◆ Work order:
Filter the records, keeping every line that has the string "heading".

◆ Data records:
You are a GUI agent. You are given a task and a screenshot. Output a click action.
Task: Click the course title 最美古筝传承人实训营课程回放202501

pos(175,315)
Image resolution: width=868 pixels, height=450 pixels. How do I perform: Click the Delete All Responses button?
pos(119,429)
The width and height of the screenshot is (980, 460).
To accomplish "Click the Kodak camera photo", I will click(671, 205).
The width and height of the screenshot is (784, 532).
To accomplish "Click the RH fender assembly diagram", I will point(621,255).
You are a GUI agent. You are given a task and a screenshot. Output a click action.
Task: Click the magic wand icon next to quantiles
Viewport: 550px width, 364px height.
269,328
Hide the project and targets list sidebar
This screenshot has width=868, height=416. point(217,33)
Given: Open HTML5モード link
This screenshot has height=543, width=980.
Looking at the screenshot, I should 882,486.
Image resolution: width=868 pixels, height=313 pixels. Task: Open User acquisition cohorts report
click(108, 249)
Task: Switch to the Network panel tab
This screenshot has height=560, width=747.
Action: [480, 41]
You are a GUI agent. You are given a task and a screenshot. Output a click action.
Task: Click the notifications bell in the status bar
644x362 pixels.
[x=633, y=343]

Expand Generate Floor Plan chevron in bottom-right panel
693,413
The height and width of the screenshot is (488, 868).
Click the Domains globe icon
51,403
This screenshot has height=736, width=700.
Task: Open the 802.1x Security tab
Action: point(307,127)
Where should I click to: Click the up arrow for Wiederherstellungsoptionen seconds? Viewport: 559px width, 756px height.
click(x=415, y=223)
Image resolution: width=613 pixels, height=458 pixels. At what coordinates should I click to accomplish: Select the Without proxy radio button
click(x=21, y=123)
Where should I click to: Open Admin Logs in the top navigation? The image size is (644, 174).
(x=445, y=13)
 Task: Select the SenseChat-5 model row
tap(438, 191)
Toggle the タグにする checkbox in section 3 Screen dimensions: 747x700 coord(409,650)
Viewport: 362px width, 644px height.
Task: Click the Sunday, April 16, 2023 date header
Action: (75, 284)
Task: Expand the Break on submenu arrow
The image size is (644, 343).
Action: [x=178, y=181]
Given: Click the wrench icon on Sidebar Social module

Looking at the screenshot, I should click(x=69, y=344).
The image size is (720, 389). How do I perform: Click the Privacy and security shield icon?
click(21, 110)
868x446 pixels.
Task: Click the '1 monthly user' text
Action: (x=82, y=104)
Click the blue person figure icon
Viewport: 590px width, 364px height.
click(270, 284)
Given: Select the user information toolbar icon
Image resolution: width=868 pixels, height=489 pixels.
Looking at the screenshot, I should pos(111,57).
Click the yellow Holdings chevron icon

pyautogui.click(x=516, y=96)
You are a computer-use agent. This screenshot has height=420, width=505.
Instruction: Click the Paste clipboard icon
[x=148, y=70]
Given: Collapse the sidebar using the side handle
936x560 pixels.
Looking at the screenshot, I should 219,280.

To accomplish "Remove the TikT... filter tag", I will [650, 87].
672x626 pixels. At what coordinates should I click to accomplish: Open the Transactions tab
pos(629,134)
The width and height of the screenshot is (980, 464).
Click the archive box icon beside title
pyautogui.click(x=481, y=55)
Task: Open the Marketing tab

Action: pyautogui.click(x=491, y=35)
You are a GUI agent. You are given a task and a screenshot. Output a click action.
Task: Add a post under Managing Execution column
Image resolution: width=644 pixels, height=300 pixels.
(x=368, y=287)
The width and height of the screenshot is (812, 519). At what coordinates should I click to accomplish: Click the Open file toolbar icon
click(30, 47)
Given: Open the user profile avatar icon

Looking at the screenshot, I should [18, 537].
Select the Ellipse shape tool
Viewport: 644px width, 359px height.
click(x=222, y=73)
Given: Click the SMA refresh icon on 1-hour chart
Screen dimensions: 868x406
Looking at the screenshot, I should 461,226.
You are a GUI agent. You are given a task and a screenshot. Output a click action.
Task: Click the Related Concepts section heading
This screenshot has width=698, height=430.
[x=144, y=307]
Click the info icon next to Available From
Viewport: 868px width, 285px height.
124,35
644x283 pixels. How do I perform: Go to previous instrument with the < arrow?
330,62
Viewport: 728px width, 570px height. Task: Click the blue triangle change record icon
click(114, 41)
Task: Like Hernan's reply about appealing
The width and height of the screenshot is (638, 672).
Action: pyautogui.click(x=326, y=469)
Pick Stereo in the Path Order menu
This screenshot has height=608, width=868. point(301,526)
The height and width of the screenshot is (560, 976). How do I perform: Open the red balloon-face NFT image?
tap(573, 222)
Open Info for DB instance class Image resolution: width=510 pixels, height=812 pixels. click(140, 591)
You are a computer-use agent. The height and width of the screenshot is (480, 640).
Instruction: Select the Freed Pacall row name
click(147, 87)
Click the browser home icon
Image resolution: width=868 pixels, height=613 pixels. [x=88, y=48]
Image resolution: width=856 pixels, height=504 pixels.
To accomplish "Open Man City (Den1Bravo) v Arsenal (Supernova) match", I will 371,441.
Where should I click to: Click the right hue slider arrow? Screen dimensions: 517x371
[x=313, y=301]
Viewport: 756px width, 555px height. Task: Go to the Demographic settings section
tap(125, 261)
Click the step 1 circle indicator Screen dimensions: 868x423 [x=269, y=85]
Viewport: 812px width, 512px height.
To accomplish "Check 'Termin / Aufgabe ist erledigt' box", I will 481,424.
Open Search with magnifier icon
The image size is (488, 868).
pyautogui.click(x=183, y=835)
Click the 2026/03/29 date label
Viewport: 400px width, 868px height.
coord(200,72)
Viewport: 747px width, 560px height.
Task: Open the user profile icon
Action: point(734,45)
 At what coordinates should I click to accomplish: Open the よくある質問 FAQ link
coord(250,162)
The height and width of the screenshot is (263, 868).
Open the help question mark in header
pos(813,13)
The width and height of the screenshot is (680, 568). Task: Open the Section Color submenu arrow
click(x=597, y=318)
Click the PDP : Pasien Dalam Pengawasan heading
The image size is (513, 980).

◆ Output:
Task: Click the Related Concepts section heading
Click the PDP : Pasien Dalam Pengawasan heading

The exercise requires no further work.